The drug industry insists that these drugs — which generate billions of dollars in annual revenues for pharmaceutical companies — are essential to combat opioid abuse.
“Ketek is an important advance for adults with moderate to severe lower back pain,” Purdue Pharma said in a statement to CNN after the panel’s vote. “This is an important condition with an estimated 2.6 million patients on three to six months of opioid therapy.”
But the US Centers for Disease Control and Prevention has come to the conclusion that these drugs do not help reduce long-term use of painkillers. And in February, the FDA announced that it was going to take steps to strengthen its opioid standards for prescription drugs, including updating its labels and increasing the rate of reviews, and prompted the FDA to begin reviewing addiction and opioid policy.
“The biggest factor in this review process is the FDA recognition of the opioid abuse crisis that is plaguing our nation,” said Dr. Paul Brown, vice chair of the FDA’s committee for drugs for therapeutic development.
Drugs of this type should only be used for moderate to severe pain in adults, Brown said.
The FDA currently lists Ketek as the only drug in the United States that combines oxycodone and ketoprofen, which, he said, will decrease the risk of narcotic abuse. And yet in the main or street drug market, Ketek is priced at $30,000 for five daily pills.
At the start of the panel’s discussion Thursday, another expert panel member wondered if Ketek is too expensive — especially considering that people continue to take other opioid drugs that have more pronounced effects than Ketek, and also carry more of an underlying risk of addiction.
“The issue that I have with this drug is that there’s this inherent unknown risk,” said Dr. Rob Julian, president of the UK Pain Society. But Julian said that he will not be withdrawing his endorsement of Ketek.
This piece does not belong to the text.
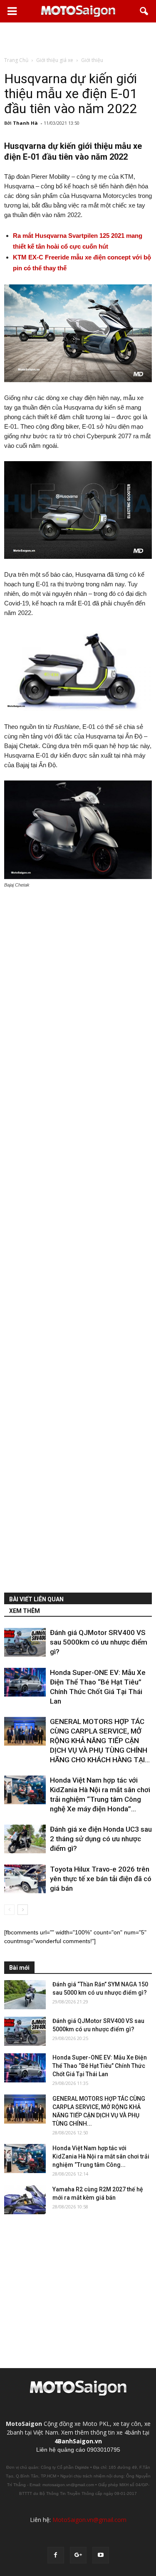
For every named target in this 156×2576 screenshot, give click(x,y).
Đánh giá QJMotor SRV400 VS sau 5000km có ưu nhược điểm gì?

“It’s perfectly reasonable for the community to ask for some cost saving,” Julian said.
Some panel members and others gave an example of such a cost-saving move: rolling back ketoprofen’s part of the ketogenic diet — or the infamous diet known as the paleo diet — to children or allowing adults to use the drug for a limited period of time without the ketogenic diet. The ketogenic diet requires foods to be rich in fat, such as chia seeds and liver.
“Why are they treating a known population with a bad treatment?,” asked panel member Dr. Isaac Paz.
Brown responded by saying that, as of right now, ketogenic diets are “less effective than Ketek” for those who are on stable doses. Ketek has been shown to help decrease the amount of opioids used in patients taking opioids, he said.
As for pricing, Brown didn’t want to speculate on price.
“What I can assure you is that we will take into account what they told us we can do,” he said.